Spurensuche
»Es ist soweit. Seid Ihr bereit?«
Dann wartet auf Euch die nächste Geschichte. Habt Ihr es schon so richtig gemütlich? Falls nicht, dann wird es aber Zeit! Deckt Euch also wieder gut zu, schließt bitte die Augen, bitte alle beide …, danach spitzt Eure Ohren, denn jetzt begeben wir uns wieder zu unseren Freunden in das Schulgebäude.
Herr Öseblöm zuckte leicht zusammen, als er das hörte. »Elternloses Pack!« Das war schon starker Tobak. Nachdenklich erhob sich unser Abenteurer und übergab die Bande den Lehrern.
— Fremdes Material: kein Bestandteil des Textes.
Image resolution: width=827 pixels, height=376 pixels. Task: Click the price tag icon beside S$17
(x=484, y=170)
Dann ging er rasch die Treppen hinauf, zurück ins Klassenzimmer. Mallewutz und Balthasar saßen noch immer brav auf ihren Plätzen, diesmal allerdings umringt von ihren Mitschülern, die sich staunend die Geschichten von Handan und ihrem neuen Freund Öseblöm anhörten.
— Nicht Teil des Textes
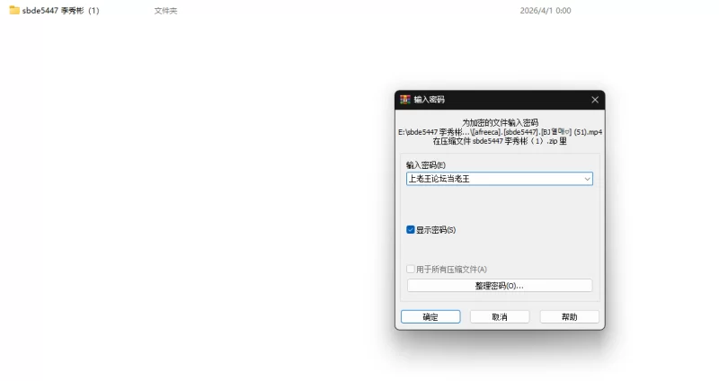Click the 2026/4/1 0:00 date cell

[x=545, y=11]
»Kommt mit Ihr zwei«, rief Öseblöm. »Ihr habt heute ganz bestimmt keinen Unterricht mehr.«
Balthasar und Mallewutz sprangen sofort auf, packten ihre Schultasche und verabschiedeten sich von ihren Klassenkameraden.
»Wir sehen uns ja morgen«, sagte Balthasar, winkte noch einmal kurz und rannte dann so schnell er konnte zur Tür hinaus. Öseblöm hatte es offensichtlich eilig.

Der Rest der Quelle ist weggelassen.